START Document segment

Jesus...I suddenly feel a case of TAD coming on..


----------



## Emperor Zurg (May 6, 2013)

LandonColby said:


> Jesus...I suddenly feel a case of TAD coming on..


I know, that's what I was thinking. 
It's horrible! MUST... RESIST...


----------



## MarkC (Jul 4, 2009)

You know, every time this thread pops up, I see this imaginary C&D blend called Spruce Moose...I can even see the tin art!


----------



## freestoke (Feb 13, 2011)

MarkC said:


> You know, every time this thread pops up, I see this imaginary C&D blend called Spruce Moose...I can even see the tin art!


:biglaugh:


----------



## Emperor Zurg (May 6, 2013)

AAAAAAAAAAaaaaauuuuuugggghhhhhh!!!!!

Ok, so last night there was an 8oz bag of Dan Black Velvet on P&C for 20 bucks. That's right, **20 LOUSY BUCKS**!!

END Document segment
START Data excerpts

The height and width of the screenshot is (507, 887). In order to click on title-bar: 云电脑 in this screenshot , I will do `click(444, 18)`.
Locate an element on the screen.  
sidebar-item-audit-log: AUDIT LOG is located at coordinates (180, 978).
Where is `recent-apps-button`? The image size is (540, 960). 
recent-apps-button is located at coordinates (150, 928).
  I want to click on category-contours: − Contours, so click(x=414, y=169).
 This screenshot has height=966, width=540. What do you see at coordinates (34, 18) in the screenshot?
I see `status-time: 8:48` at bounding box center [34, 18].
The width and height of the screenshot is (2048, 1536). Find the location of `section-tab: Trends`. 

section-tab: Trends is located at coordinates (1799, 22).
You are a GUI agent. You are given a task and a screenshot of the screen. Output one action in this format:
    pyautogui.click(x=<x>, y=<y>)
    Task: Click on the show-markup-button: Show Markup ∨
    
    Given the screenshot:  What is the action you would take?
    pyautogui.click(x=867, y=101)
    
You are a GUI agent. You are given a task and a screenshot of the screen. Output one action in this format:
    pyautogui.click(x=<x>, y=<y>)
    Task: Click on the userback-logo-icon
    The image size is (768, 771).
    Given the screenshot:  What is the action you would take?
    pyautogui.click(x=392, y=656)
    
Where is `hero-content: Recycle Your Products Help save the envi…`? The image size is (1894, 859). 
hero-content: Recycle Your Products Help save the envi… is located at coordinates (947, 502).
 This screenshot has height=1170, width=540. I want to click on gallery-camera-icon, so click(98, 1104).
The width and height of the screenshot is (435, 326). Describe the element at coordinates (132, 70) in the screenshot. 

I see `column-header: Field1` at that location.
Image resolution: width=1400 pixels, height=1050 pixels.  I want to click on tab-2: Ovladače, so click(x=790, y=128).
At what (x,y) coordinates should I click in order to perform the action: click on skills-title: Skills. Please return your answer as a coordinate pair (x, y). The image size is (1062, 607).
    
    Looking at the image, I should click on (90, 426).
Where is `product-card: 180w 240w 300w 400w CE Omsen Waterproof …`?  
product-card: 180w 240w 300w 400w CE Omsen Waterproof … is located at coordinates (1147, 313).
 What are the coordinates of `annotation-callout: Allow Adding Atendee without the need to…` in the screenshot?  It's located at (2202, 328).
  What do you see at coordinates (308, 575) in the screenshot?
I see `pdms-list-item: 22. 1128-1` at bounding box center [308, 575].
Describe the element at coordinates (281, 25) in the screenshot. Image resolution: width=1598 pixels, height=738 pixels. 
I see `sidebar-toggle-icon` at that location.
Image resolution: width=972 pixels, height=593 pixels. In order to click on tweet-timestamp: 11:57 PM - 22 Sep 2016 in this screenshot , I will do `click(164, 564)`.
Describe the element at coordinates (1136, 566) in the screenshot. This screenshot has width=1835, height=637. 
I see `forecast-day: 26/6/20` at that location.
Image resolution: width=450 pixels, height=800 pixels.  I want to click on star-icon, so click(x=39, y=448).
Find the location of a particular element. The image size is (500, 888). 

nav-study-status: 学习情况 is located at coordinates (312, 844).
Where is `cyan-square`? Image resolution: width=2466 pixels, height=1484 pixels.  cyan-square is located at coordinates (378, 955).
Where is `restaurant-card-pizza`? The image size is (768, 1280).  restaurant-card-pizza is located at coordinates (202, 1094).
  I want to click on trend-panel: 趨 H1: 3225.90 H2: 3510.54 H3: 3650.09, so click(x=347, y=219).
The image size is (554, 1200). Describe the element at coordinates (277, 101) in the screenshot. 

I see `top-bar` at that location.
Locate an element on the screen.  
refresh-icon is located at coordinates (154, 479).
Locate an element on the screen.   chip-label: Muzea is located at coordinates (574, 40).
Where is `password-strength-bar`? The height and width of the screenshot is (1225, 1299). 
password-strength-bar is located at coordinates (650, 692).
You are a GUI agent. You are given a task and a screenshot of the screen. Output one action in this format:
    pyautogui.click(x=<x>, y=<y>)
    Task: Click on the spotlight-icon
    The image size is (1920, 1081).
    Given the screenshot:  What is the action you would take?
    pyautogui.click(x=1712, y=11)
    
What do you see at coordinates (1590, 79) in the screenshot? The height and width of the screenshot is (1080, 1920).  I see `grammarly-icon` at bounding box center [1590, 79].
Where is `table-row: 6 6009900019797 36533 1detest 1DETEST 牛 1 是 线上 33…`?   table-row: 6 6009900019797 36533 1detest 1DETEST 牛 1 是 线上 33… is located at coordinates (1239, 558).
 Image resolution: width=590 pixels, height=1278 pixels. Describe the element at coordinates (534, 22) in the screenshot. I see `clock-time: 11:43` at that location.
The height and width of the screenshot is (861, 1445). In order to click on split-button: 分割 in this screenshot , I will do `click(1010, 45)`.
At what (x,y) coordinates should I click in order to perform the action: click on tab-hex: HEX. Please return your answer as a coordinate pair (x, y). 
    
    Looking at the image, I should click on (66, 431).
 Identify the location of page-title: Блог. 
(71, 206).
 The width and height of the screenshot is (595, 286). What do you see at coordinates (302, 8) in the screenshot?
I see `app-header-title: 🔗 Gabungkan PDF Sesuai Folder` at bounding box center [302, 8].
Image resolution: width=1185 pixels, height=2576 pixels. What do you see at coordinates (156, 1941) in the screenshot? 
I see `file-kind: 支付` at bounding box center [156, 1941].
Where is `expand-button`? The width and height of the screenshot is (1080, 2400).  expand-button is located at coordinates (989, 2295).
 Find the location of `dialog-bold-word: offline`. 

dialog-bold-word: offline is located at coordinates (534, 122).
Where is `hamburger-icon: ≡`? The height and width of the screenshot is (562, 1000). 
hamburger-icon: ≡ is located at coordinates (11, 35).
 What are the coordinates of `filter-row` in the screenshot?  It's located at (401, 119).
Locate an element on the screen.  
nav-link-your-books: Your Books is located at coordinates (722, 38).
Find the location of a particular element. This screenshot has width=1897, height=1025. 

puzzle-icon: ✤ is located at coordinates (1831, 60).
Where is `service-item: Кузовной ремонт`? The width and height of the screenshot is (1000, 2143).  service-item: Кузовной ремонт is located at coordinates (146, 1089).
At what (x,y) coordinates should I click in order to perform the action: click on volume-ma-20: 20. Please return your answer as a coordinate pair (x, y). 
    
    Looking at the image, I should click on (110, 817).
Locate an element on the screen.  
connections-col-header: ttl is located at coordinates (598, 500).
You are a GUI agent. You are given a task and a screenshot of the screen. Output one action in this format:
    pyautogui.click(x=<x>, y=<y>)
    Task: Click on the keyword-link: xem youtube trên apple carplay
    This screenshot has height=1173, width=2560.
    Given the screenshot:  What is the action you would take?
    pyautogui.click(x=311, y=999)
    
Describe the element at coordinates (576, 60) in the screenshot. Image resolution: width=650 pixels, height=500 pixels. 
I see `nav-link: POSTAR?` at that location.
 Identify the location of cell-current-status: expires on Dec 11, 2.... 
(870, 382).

END Data excerpts

--- Work item ---
Rewrite the stretch of the forum thread from "## MarkC (Jul" through "(Feb 13, 2011)", switching in "Cedar Elk" wherever "Spruce Moose" appears. The records come from a source unrelated to the forum thread.

--- Your solution ---
## MarkC (Jul 4, 2009)

You know, every time this thread pops up, I see this imaginary C&D blend called Cedar Elk...I can even see the tin art!


----------



## freestoke (Feb 13, 2011)